Ma Leishman temeva che un «potente partito militare» potesse «far precipitare il paese in una guerra nonostante gli sforzi pacifici del governo, e un monarca meno capace e lungimirante dell’attuale imperatore tedesco potrebbe, in parecchie occasioni, non essere in grado di resistere alle pressioni del partito favorevole alla guerra». 112 Nel febbraio del 1912 l’ambasciatore americano, Walter Page, diede questo avvertimento al Dipartimento di Stato: «Un qualche governo (probabilmente quello tedesco) si vedrà la bancarotta davanti agli occhi e il modo migliore di evitarla sembrerà quello di scatenare una grande guerra. La bancarotta prima di una guerra sarebbe ignominiosa; ma dopo una guerra potrebbe essere attribuita alla “Gloria”». In questo stesso periodo la sua attenzione fu attirata da un articolo del «“Berlin Post” in cui si esortava a una guerra immediata, perché la Germania si trova oggi in una posizione migliore di quella in cui si ritroverà fra poco tempo». 113
E non mancavano le critiche. Il pericolo era che il governo tedesco, per citare le parole di Churchill, anziché cercare di «tranquillizzare la situazione internazionale», potesse «trovare una via di uscita in un’avventura esterna». Anche i Rothschild erano convinti che le restrizioni finanziarie avrebbero potuto incoraggiare il governo tedesco a perseguire una politica estera aggressiva, persino a rischio di «incorrere in nuove spese navali e militari su vasta scala». 114 Il leader socialdemocratico August Bebel disse in sostanza la stessa cosa in un memorabile discorso pronunciato al Reichstag nel dicembre del 1911:
Ci saranno ovunque armamenti e riarmi fino a un determinato giorno: meglio finire nell’orrore che un orrore senza fine ... Potrebbero anche dire: ascoltate, se aspettiamo ancora, noi diventeremo lo schieramento più debole anziché il più forte ... Si profila all’orizzonte il crepuscolo degli dèi del mondo borghese. 115
Era un’analisi fin troppo acuta. Non per nulla, nel marzo del 1913 Moltke dichiarò che era necessario creare una situazione tale da far considerare la guerra «una liberazione dai grandi armamenti, dagli oneri finanziari e dalle tensioni politiche». 116
Non è certamente più di moda parlare delle origini interne della prima guerra mondiale. 117 Ciononostante, sembra legittimo continuare a parlare delle origini interne della guerra (se non del primato della politica interna) in un altro senso: infatti, i limiti finanziari interni sulla capacità militare della Germania erano un (o forse il) fattore cruciale nei calcoli dello stato maggiore generale nel 1914.

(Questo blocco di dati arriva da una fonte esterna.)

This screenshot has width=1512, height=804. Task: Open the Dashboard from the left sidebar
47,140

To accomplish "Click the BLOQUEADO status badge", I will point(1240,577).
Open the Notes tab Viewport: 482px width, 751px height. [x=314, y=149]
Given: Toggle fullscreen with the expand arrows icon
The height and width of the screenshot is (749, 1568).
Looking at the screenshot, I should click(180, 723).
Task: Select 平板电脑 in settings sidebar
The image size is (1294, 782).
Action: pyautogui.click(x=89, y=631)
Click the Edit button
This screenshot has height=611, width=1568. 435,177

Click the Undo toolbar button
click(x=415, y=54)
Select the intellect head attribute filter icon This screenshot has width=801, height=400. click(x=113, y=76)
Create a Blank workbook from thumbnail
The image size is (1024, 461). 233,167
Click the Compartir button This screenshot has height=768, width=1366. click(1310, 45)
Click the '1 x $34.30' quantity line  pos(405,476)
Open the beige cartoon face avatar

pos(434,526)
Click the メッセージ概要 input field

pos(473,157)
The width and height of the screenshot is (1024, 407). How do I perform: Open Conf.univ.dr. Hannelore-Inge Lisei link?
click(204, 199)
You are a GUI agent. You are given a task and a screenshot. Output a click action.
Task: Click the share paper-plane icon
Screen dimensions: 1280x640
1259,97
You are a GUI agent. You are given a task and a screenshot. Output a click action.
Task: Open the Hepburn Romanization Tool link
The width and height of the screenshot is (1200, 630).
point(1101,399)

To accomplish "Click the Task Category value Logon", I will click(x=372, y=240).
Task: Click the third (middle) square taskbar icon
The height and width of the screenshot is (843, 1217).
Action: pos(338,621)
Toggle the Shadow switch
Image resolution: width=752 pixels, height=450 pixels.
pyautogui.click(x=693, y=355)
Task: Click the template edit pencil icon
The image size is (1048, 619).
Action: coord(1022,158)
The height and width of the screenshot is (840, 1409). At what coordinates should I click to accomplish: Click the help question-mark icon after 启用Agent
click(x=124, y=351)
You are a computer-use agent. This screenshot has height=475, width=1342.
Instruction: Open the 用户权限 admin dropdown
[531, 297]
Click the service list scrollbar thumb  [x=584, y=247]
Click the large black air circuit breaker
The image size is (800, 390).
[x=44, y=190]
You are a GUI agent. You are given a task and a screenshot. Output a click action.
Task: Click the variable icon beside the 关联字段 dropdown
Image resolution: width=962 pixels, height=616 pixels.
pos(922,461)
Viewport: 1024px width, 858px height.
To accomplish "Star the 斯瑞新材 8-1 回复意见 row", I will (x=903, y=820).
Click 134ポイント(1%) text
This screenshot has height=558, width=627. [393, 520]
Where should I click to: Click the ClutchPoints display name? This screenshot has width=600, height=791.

La controprova di Ludendorff
La Germania avrebbe potuto essere meno «tirata» con i soldi? Un paio di calcoli indicano che, se non fosse stato per l’impasse politica, sarebbe stato economicamente possibile. Il disegno di legge sull’esercito del 1913 prevedeva un aumento di 117.000 uomini, per un costo di 1,9 miliardi di marchi nel corso di cinque anni, con un onere aggiuntivo sul bilancio del 1913 pari a 512 milioni di marchi. In base alla legge di proporzionalità, il piano di massima delineato da Ludendorff nel «Grande memorandum» per un incremento di 300.000 uomini sarebbe costato 4,9 miliardi di marchi in cinque anni, cosa che, per l’anno fiscale 1913-1914, avrebbe comportato un aumento di 864 milioni di marchi in spese militari. Questo avrebbe fatto salire il bilancio tedesco per la difesa di circa il 33 per cento in termini assoluti rispetto a quello della Russia; ma in termini relativi – vale a dire sia come percentuale del prodotto nazionale lordo (che sarebbe passato al 5,1 per cento) sia in rapporto alle spese pubbliche complessive – le spese tedesche non sarebbero state molto più elevate di quelle delle altre potenze.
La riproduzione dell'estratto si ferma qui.